#### Provided passage
Posted by kittycalash in Making Things

≈ 4 Comments

Tags

antiques, chairs, paint, weekend, weird art

The Mouse Diorama, thankfully a short-lived art form.

Because the Boston Peace Treaty event got moved (it will now happen on Saturday, September 28; more on this later), we were free this past weekend. We went east on Route 6, where in years past I have purchased a Christmas tree at a clam shack, southeastern New England’s answer to the gas station tree lots I’ve visited in suburban Philadelphia. It’s not the prettiest drive, but it has some coastal views eventually, sporadically, you can end up at strange antiques emporia in converted mills.

It’s not pretty out there: people do bad things with objects. The exact heyday of the Mouse Diorama is unknown, but I believe this form flourished in the late 1970s and early 1980s; by the late 1980s, artists were, uh, “commenting ironically” on the form (if I had a slide scanner, I’d show you). This example makes striking use of red, and the “Love By Cat” title of the book read by the mouse in bed intrigues me. “Love by Cat?” And the cat portrait on the chair: does the mouse upstairs have some sado-masochistic cat-related death-wish fantasies hidden from Mrs Mousie downstairs in her sanguine faux-colonial gown? I don’t know, but this is one of the more disturbing rodent dioramas I’ve seen.

#### Data rows
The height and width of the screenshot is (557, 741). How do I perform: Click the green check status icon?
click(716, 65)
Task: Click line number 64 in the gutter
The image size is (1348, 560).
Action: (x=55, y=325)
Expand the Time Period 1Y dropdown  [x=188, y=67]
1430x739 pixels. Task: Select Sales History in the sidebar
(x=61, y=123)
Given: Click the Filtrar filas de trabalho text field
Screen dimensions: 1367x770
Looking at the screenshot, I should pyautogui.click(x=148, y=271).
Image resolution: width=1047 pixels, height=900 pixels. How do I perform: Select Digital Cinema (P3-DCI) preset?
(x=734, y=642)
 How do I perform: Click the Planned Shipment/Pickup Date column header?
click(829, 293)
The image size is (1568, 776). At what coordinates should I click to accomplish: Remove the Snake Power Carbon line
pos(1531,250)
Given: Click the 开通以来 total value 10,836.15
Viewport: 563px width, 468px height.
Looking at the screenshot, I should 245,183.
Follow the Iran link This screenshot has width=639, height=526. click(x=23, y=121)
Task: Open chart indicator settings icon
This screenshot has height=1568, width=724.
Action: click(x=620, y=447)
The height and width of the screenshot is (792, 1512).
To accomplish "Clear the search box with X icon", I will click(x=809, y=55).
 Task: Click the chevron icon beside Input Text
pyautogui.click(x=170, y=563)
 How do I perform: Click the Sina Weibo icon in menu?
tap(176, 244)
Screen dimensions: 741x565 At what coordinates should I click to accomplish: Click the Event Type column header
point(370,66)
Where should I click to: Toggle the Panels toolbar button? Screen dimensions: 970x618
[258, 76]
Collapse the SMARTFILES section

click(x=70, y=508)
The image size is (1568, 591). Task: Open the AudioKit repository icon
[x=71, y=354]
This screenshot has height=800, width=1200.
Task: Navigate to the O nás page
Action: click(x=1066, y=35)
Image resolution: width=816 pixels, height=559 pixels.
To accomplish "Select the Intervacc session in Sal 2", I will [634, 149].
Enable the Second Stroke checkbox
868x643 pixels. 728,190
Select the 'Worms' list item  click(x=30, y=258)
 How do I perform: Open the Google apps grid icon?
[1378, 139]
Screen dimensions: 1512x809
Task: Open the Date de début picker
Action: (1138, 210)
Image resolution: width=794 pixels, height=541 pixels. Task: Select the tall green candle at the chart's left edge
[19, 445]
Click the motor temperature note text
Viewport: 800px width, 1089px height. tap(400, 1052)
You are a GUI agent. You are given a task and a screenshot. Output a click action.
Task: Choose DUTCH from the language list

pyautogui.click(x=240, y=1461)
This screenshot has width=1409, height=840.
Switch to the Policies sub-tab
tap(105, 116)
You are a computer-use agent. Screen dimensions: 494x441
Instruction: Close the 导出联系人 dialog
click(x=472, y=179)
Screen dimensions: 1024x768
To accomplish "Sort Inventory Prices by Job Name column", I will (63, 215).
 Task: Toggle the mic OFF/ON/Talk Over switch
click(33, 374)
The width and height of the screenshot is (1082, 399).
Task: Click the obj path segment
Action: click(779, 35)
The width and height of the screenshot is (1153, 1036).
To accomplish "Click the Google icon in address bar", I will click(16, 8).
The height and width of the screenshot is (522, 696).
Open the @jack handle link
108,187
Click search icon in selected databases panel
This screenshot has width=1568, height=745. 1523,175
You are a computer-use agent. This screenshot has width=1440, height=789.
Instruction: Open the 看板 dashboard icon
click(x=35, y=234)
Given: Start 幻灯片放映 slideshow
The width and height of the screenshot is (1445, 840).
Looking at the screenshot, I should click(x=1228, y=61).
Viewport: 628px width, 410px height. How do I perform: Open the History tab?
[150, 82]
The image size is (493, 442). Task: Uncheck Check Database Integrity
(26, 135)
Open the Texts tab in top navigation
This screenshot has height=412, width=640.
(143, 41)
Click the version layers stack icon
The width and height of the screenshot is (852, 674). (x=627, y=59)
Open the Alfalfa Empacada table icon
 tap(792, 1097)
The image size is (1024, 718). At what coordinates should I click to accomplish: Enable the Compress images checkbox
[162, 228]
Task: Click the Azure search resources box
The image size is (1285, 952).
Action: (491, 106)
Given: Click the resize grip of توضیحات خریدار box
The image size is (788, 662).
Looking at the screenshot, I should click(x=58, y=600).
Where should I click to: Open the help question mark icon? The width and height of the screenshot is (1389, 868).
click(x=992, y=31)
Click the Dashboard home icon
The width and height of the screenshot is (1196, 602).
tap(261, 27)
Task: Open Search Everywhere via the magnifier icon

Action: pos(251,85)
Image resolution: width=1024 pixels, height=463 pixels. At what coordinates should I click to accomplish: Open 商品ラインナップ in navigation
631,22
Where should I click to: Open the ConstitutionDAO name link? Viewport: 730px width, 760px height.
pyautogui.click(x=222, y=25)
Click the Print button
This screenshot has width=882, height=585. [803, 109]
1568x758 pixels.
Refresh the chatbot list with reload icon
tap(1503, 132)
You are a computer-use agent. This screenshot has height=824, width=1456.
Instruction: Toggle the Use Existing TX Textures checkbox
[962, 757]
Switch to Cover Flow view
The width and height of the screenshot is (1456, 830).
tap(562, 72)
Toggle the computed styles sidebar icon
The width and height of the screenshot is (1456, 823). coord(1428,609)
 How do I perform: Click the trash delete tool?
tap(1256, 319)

#### Work to complete
Write the next part of the blog post about the weekend antiques trip and the mouse diorama, starting after its final sentence. The data plays no part in what is asked here.

#### Answer to this problem
Poor painted chair.

In happier and less bizarre news, we found a decent chair. Bad things have been done to this chair, well, one bad thing called paint (oddly, also red; perhaps Mrs Mousie gets around). The bones of the chair are fine: basic country Windsor chair, but painted. We’ve seen a lot of painted “primitive” stuff out there in the antique shops lately. It’s pretty sad what people will to a perfectly usable wooden bowl, or saddest of all, an 18th century sea chest with hand-forged hinges. Paint! But, this chair was well-priced and half-off that price, so we bought it, and on the way home, bought stripper. It’s already wrecked so we might as well strip it and use it.